February 2005 – Machine Learning (Theory)

2/28/20052/28/2005

Regularization

Yaroslav Bulatov says that we should think about regularization a bit. It’s a complex topic which I only partially understand, so I’ll try to explain from a couple viewpoints.

Functionally. Regularization is optimizing some representation to fit the data and minimize some notion of predictor complexity. This notion of complexity is often the l₁ or l₂ norm on a set of parameters, but the term can be used much more generally. Empirically, this often works much better than simply fitting the data.
Statistical Learning Viewpoint Regularization is about the failiure of statistical learning to adequately predict generalization error. Let e(c,D) be the expected error rate with respect to D of classifier c and e(c,S) the observed error rate on a sample S. There are numerous bounds of the form: assuming i.i.d. samples, with high probability over the drawn samples S, e(c,D) less than e(c,S) + f(complexity) where complexity is some measure of the size of a set of functions. Unfortunately, we have never convincingly nailed the exact value of f(). We can note that f() is always monotonically increasing with the complexity measure and so there exists a unique constant C such that f(complexity)=C*complexity at the value of complexity which minimizes the bound. Empirical parameter tuning such as for the C constant in a support vector machine can be regarded as searching for this “right” tradeoff.
Computationally Regularization can be thought of as a computational shortcut to computing the f() above. Hence, smoothness, convexity, and other computational constraints are important issues.
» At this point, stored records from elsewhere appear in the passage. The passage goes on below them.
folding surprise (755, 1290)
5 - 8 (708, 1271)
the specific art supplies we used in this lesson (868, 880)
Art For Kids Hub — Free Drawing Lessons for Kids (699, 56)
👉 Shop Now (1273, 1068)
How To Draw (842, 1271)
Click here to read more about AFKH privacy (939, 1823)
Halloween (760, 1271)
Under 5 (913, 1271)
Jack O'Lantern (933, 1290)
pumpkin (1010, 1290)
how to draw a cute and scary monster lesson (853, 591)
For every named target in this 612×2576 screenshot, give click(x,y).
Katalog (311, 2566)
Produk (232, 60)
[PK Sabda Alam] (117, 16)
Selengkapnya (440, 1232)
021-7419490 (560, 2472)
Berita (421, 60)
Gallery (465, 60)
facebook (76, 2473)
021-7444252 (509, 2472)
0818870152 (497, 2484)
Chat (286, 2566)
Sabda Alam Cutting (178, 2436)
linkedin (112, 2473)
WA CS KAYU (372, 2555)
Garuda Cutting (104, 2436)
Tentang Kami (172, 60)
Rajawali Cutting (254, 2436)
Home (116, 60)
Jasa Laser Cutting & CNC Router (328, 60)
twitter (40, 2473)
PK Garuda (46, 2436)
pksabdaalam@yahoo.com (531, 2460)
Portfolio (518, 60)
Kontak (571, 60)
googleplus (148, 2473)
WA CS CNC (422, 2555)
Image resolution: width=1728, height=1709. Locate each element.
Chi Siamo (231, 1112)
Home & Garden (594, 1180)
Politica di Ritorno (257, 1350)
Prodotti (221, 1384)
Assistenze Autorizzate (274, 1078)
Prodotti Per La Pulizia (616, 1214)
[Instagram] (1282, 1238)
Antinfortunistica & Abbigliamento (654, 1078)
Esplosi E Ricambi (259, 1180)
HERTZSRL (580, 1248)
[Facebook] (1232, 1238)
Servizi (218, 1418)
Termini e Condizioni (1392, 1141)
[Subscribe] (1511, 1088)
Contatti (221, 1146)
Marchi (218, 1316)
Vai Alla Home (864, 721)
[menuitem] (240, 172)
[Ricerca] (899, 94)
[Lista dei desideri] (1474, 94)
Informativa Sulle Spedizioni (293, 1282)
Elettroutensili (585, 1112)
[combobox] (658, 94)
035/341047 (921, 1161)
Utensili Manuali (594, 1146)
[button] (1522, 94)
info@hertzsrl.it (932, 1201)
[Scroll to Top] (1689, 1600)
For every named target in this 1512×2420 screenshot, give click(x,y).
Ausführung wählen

One thing which should be clear is that there is no one best method of regularization for all problems. “What is a good regularizer for my problem?” is another “learning complete” question since solving it perfectly implies solving the learning problem (For example consider the “regularizer” which assigns complexity 0 to the best prediction function and infinity to all others). Similarly, “What is an empirically useful regularizer?” is like “What is a good learning algorithm?” The choice of regularizer used when solving empirical problems is a degree of freedom with which prior information and biases can be incorporated in order to improve performance.

2/27/20052/28/2005

Antilearning: When proximity goes bad

Joel Predd mentioned “Antilearning” by Adam Kowalczyk, which is interesting from a foundational intuitions viewpoint.

There is a pervasive intuition that “nearby things tend to have the same label”. This intuition is instantiated in SVMs, nearest neighbor classifiers, decision trees, and neural networks. It turns out there are natural problems where this intuition is opposite of the truth.

One natural situation where this occurs is in competition. For example, when Intel fails to meet its earnings estimate, is this evidence that AMD is doing badly also? Or evidence that AMD is doing well?

This violation of the proximity intuition means that when the number of examples is few, negating a classifier which attempts to exploit proximity can provide predictive power (thus, the term “antilearning”).

2/26/20052/26/2005

Problem: Reductions and Relative Ranking Metrics

This, again, is something of a research direction rather than a single problem.

There are several metrics people care about which depend upon the relative ranking of examples and there are sometimes good reasons to care about such metrics. Examples include AROC, “F1”, the proportion of the time that the top ranked element is in some class, the proportion of the top 10 examples in some class (google‘s problem), the lowest ranked example of some class, and the “sort distance” from a predicted ranking to a correct ranking. See here for an example of some of these.

Problem What does the ability to classify well imply about performance under these metrics?

Past Work

Probabilistic classification under squared error can be solved with a classifier. A counterexample shows this does not imply a good AROC.
Sample complexity bounds for AROC (and here).
A paper on “Learning to Order Things“.

Difficulty Several of these may be easy. Some of them may be hard.

Impact Positive or negative results will broaden our understanding of the relationship between different learning goals. It might also yield new algorithms (via the reduction) for solving these problems.

2/25/20052/25/2005

Why Papers?

Makc asked a good question in comments—“Why bother to make a paper, at all?” There are several reasons for writing papers which may not be immediately obvious to people not in academia.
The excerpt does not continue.